Implications for AI Liability in Criminal Justice

The Loomis case and its successors reveal several important points about AI liability in the criminal justice context:

Constitutional claims face high barriers. Due process claims against risk assessment tools have generally failed, reflecting a combination of judicial deference to algorithmic tools that are formally validated and courts' limited technical capacity to evaluate algorithmic accuracy. Constitutional reform of AI in criminal justice requires either better legal doctrine (more searching due process review) or legislative change.

Civil rights claims are more promising. Claims under 42 U.S.C. § 1983 (civil rights claims against state actors) for racial discrimination — arguing that using a racially disparate risk assessment tool in sentencing violates equal protection — have not yet been fully litigated. The ProPublica findings could support such a claim, though the legal standards for equal protection challenges to facially neutral practices are demanding.
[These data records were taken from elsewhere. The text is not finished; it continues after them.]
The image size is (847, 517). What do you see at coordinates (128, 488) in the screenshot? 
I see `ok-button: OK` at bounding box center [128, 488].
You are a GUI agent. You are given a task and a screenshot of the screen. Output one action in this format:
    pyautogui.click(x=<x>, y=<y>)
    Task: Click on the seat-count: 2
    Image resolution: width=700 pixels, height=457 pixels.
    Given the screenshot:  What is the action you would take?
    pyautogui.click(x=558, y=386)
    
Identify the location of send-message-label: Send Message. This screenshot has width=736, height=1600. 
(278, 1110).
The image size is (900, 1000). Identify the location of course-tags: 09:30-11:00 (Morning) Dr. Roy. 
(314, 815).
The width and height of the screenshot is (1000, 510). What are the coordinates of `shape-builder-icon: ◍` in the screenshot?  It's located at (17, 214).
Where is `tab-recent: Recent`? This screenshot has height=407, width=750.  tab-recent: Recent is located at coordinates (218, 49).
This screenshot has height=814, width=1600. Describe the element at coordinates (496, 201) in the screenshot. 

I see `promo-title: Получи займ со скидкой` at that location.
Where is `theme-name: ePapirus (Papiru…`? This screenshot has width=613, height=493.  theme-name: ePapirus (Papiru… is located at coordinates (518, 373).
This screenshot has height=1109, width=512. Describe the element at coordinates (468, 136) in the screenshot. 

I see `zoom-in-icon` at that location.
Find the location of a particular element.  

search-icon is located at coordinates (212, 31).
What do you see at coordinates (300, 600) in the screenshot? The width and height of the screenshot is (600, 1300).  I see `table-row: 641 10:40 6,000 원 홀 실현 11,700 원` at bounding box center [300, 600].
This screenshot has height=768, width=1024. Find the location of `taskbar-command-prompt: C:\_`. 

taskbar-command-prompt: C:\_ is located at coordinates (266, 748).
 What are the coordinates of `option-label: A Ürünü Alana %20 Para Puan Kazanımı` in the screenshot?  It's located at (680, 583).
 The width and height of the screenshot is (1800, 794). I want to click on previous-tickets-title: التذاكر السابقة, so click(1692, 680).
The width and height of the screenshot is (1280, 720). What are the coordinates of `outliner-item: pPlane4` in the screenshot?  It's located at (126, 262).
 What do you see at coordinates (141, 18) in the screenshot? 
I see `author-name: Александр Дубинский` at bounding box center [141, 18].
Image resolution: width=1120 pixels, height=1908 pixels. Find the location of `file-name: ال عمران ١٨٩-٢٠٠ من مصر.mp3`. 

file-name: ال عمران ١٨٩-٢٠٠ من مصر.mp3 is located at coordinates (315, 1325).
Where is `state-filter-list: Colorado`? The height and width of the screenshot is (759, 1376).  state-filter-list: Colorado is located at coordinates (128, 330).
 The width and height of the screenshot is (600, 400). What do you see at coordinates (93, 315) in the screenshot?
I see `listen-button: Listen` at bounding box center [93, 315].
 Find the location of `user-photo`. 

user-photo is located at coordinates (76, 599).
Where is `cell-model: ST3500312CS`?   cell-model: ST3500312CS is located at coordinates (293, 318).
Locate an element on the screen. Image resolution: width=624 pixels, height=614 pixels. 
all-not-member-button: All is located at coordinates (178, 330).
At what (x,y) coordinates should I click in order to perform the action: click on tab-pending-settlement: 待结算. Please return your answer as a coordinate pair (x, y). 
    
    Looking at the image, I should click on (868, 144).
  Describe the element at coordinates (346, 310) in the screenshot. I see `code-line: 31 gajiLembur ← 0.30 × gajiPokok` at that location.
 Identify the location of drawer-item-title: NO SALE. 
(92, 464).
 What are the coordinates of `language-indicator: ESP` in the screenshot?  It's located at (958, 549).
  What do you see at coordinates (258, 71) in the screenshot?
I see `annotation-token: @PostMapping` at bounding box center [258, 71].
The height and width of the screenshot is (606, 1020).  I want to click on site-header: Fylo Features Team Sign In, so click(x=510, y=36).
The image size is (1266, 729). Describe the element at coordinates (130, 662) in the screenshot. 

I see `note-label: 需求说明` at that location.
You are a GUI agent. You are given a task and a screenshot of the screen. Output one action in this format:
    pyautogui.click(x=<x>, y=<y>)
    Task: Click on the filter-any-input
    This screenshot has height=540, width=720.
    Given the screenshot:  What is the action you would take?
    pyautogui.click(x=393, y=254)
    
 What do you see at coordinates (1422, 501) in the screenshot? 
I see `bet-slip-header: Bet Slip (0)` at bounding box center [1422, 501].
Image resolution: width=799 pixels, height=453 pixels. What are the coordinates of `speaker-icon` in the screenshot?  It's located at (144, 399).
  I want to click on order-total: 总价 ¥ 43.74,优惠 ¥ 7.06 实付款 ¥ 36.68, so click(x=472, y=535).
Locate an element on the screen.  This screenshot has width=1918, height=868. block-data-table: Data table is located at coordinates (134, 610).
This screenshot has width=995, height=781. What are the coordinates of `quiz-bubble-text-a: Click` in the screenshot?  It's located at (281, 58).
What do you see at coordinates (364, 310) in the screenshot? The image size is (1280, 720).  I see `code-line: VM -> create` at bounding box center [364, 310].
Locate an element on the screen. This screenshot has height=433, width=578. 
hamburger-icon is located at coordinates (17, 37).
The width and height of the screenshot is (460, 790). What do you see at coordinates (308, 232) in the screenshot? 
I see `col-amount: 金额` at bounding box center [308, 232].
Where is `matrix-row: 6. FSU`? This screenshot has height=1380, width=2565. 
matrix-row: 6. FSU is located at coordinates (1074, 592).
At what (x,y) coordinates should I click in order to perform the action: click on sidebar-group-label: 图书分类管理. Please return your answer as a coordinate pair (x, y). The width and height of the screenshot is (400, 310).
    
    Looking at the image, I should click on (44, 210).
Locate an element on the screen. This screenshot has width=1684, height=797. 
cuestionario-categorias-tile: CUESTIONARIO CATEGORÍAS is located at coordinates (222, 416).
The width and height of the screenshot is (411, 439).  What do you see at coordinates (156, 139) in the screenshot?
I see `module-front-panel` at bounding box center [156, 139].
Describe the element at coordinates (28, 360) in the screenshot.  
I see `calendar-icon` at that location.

Commercial actors in government contexts raise special accountability challenges. Northpointe/Equivant is a private company providing services to the government. Government use of private AI tools creates accountability gaps: the government actor (the court) argues the algorithm is validated; the private actor (Northpointe) argues the algorithm is proprietary; and the defendant falls between them, unable to challenge the tool that influences the deprivation of their liberty.

Transparency requirements are the most tractable reform. Making risk assessment algorithms used in criminal justice publicly available — as New Jersey has done — addresses the opacity problem without requiring resolution of the deeper fair use and trade secret questions. Where transparency is legally feasible (government use of algorithms), it should be the baseline expectation.


Discussion Questions

  1. The Wisconsin Supreme Court held that access to COMPAS questionnaire inputs was sufficient for due process purposes, even without access to the algorithm. Do you agree? What would "meaningful opportunity to challenge" an algorithmic risk assessment require?

  2. COMPAS uses gender as an input variable, and it produces racially disparate false positive rates. Both features raise constitutional concerns under equal protection. How would you assess each under the relevant equal protection standards?

  3. New Jersey's use of the Arnold Public Safety Assessment — an open-source, publicly validated tool — demonstrates that algorithmic transparency in criminal justice is feasible. What obstacles prevent other jurisdictions from adopting similar transparency requirements for the tools they use?

  4. The Loomis decision has been cited by subsequent courts as precedent for using risk assessment tools in sentencing. How would you distinguish Loomis in a challenge to a risk assessment tool that: (a) has been found to have larger racial disparities than COMPAS; (b) is used for bail determination rather than sentencing; or (c) is used to determine mandatory minimum sentences rather than within-guidelines sentencing?

  5. Should criminal defendants have a right to conduct discovery from AI vendors — to obtain access to proprietary algorithms and training data — when those algorithms are used in their criminal cases? What arguments support and oppose such a right, and how would trade secret concerns be balanced against defendants' due process interests?